Publié le 16 avril 2011 par Rl1948

 

   Comme annoncé ce mardi, avant de peut-être dévorer notamment ses ouvrages à la "Contre-histoire de la philosophie" consacrés, je vous propose aujourd'hui, aux fins de combler un incommensurable vide dû à mon "absence" du Net en ce congé de Printemps belge, un premier extrait de la (bien trop) courte relation d'un voyage qu'à l'instar de Pierre Loti, Gérard de Nerval et tant d'autres aux siècles passés, le philopsophe français Michel ONFRAY fit en Égypte.

     Puisse cette approche vous permettre un jour de désirer découvrir ce petit opus mais aussi l'ensemble de son oeuvre philosophique ... 

   A cinq heures le matin, dans les rues de Louxor, les rats se le disputent aux mouches. La chaleur n'est pas encore là, ni les klaxons, ni le cliquetis du harnachement des chevaux, ni leur petit trot sur le bitume fondu. Rien d'autre, dans cette nuit juste achevée, ourlée de rose dans les derniers moments de l'aurore, qu'une immense promesse de brûlure sous un soleil qui se révélera impérieux. Sur la corniche où je consume du temps, en attendant l'heure de trouver un hôtel, je regarde de Nil sans trop y croire. Mythique et fabuleux, ancestral et magique, il coule, là, sous mes yeux, au premier plan d'un paysage dans le fond duquel rougeoie doucement la montagne thébaine.

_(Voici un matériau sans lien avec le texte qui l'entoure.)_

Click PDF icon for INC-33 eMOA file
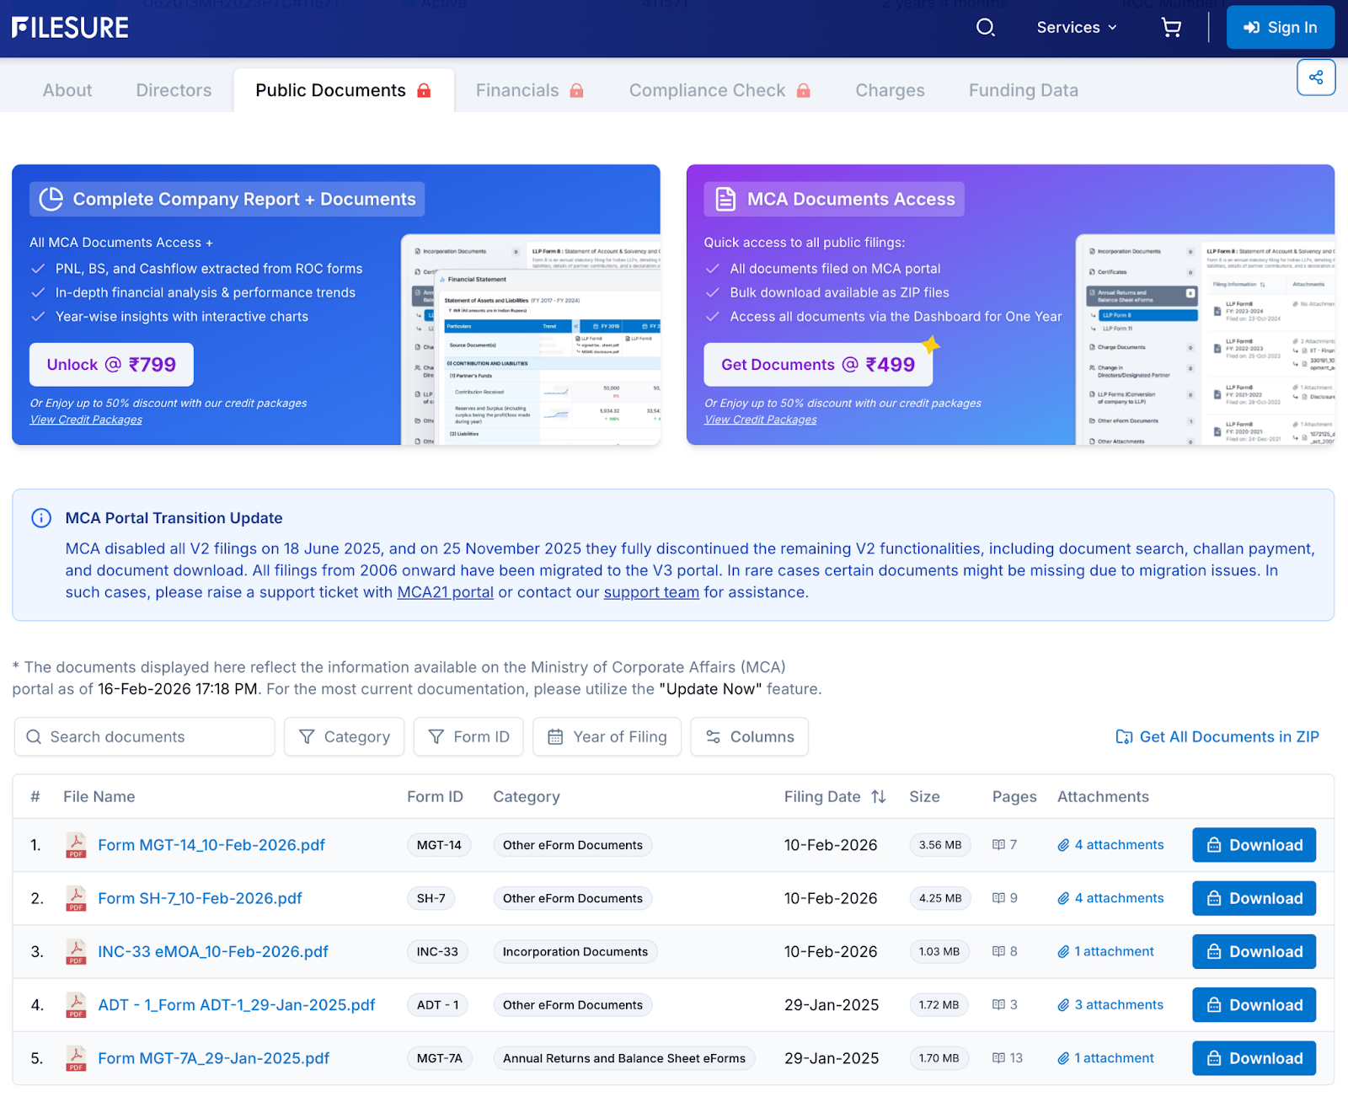Viewport: 1348px width, 1102px height. (x=76, y=952)
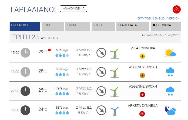The width and height of the screenshot is (188, 120).
Task: Click the rain cloud icon at 18:00
Action: pos(170,72)
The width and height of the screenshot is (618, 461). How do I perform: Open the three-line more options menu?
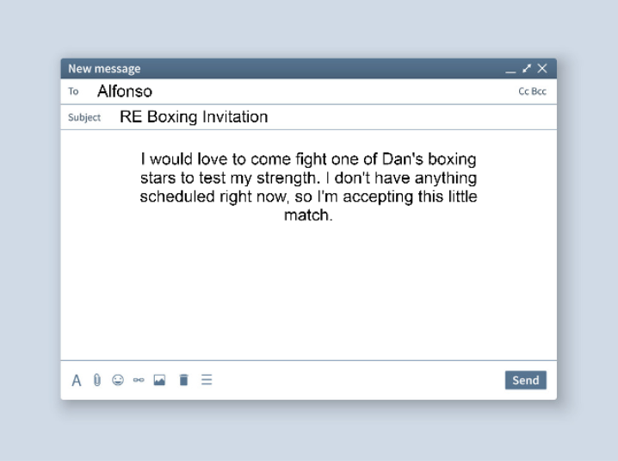tap(207, 380)
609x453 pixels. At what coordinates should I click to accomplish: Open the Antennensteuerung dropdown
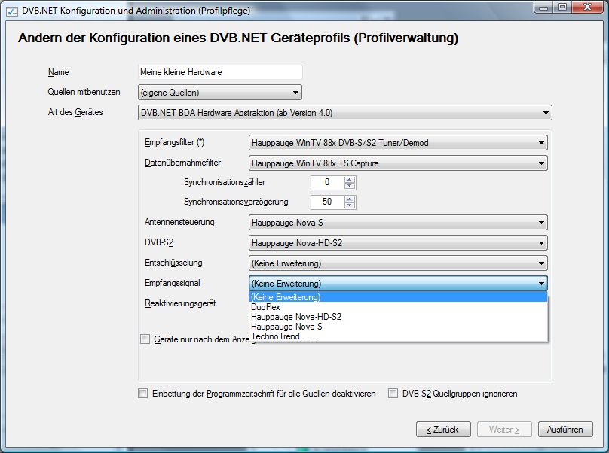click(x=397, y=223)
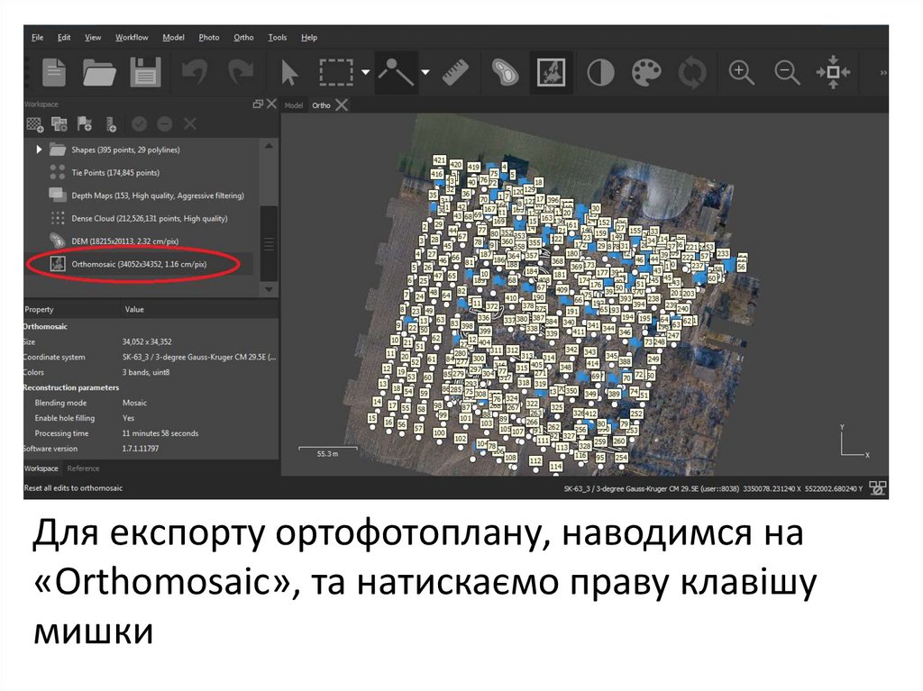Click the Workspace panel scrollbar down arrow
923x691 pixels.
(267, 289)
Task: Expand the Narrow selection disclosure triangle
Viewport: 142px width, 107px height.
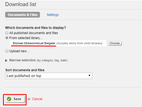Action: [x=6, y=61]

     Au loin, quelques palmiers aux fûts cannelés et aux ombrelles épanouies devraient suffire à me convaincre que j'ai retrouvé l'Afrique dont mon désir est vif depuis la première fois. Les felouques bougent à peine sur l'eau, leur ventre plat et large comme le bassin de femmes superbes amortit les quelques vaguelettes qui s'écrasent sur le bois. Dans cette musique, le clapotis se partage les sons avec le bruit du vent dans les gréements. L'eau du Nil brille et scintille sous les reflets de la lumière annoncée, mais elle demeure noire et profonde, ombrée par la mémoire et les souvenirs les plus anciens, Nil de Vivant Denon et de Bonaparte, de Rimbaud et de Flaubert, Nil des convois mystérieux aux dieux humains à têtes animales, Nil des eaux nubiennes et des profondeurs de la matrice africaine.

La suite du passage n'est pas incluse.